━━━━━ TEXT SEGMENT ━━━━━
Agored, an English-Welsh word processor developed by the University of Wales at Aberystwyth, could make life easier for bilingual communities around the world.
The software contains prominent buttons to switch the language of the user interface between English and Welsh. Similar buttons change the language used by the spelling checker, either for the whole document or for one paragraph.
Agored, named for the Welsh word for open, is based on the open-source application OpenOffice.org 2.0.
There’s already a Welsh-language version of OpenOffice, but the application interface shows only one language at a time, and changing it involves delving into the menus.
Much of the bilingual functionality that Agored adds to the interface is already present in OpenOffice, but not readily accessible, said David Chan, a programmer who worked on the project. Agored makes it easier for users to sit down in front of a computer and switch the application to their strongest language, he said.
Wales, one of the four constituent nations of the United Kingdom, has two official languages with equal status, Welsh and English, and local government bodies and other public organizations must issue documents in both languages.
Almost one in four of the country’s 2.8 million inhabitants speak, read or write Welsh, according to the latest national census, but there are few exclusively Welsh-speaking communities left.
“Those people need bilingual software, not Welsh software,” Chan said.
In addition to the coding, a lot of work went into the translation of Agored’s menu items, dialogs and numerous help files—around a half million words in all, according to Diarmuid Johnson, who worked on the translation.
The University of Wales at Aberystwyth developed Agored with funding from the National Assembly for Wales, the Welsh public television channel S4C and the Welsh Language Board. Some of the computer-related terms had already been defined by the Welsh Language Board in a joint project with Microsoft in 2004 that led to the creation of a Welsh language interface pack for Office 2003, Johnson said.
In the three days following Agored’s release on Nov. 16, it was downloaded 200 times, Chan said.
The functions that Agored adds to OpenOffice could interest many more people than that, though. Chan said the project team took care to make their code changes useful to other bilingual communities, groups that could include speakers of English and Irish Gaelic in Ireland, of French and Dutch in the Belgian capital of Brussels, of French and German in Switzerland, and of Basque and Spanish or of Catalan and Spanish in Spain. Chan said he had already been contacted by Catalan speakers during Agored’s development.
Speakers of Catalan and Welsh have another IT interest in common: Internet top-level domains (TLDs) to promote their languages and cultures.
Domain name registry Fundacio puntCAT won approval from the Internet Corporation for Assigned Names and Numbers to create the dot-cat TLD for the Catalan linguistic and cultural community in September 2005. One year later, Fundacio puntCAT said it had registered 17,500 dot-cat domains.
Inspired by the Catalan success, a Welsh group has launched a campaign for a Welsh TLD, dot-cym. (The y in cym rhymes with the “u” in “put” or the “oo” in “hood.”)
The campaigners hope that dot-cym will stimulate the use of Welsh on the Web in the same way that the creation of the dot-cat TLD led to the creation of sites written in the Catalan language.
Earlier this month, members of the National Assembly of Wales voted to support the dot-cym campaign.
━━━━━
- [PROBLEM]
Please answer these questions from the Agored article.
1. Which open-source application is Agored based on?
2. How many times was Agored downloaded in the three days after its release?
3. What top-level domain is the Welsh group campaigning for?
The data that comes next is separate material, unrelated to the Agored article.
━━━━━ DATA LISTING ━━━━━
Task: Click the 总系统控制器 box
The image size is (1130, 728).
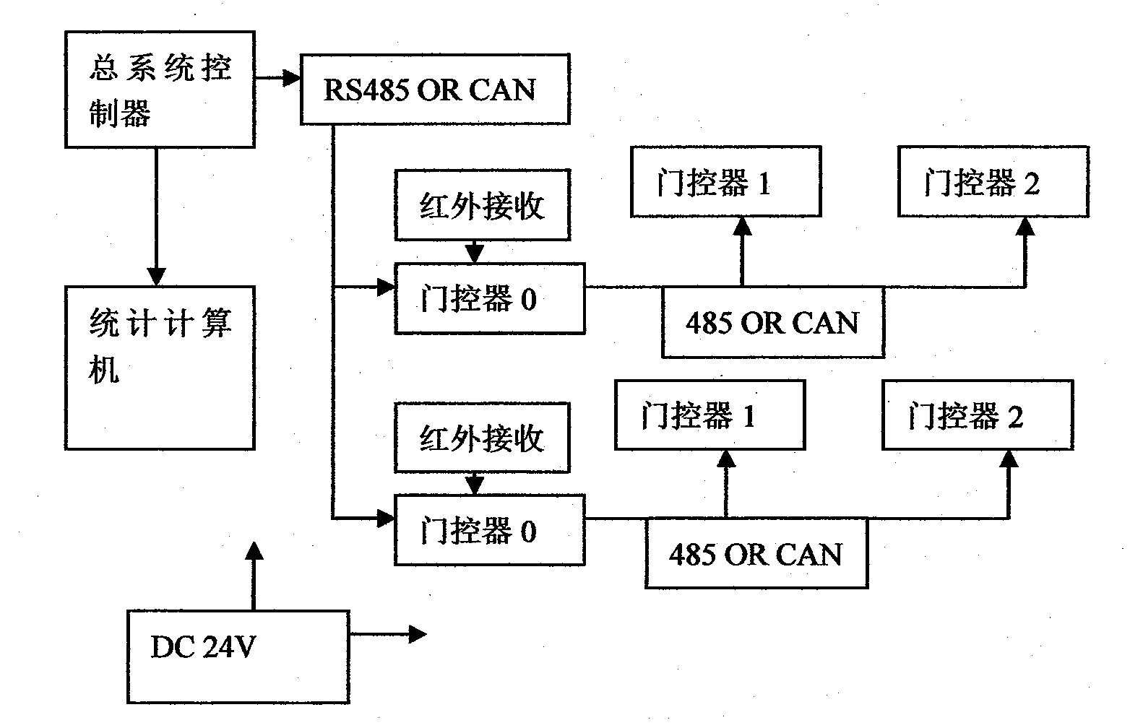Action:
━━━━━
━━━━━ DATA LISTING ━━━━━
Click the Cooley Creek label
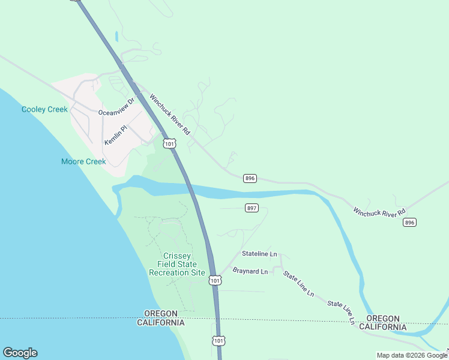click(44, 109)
━━━━━
- [ANSWER SPACE]
1. OpenOffice.org 2.0
2. 200 times
3. dot-cym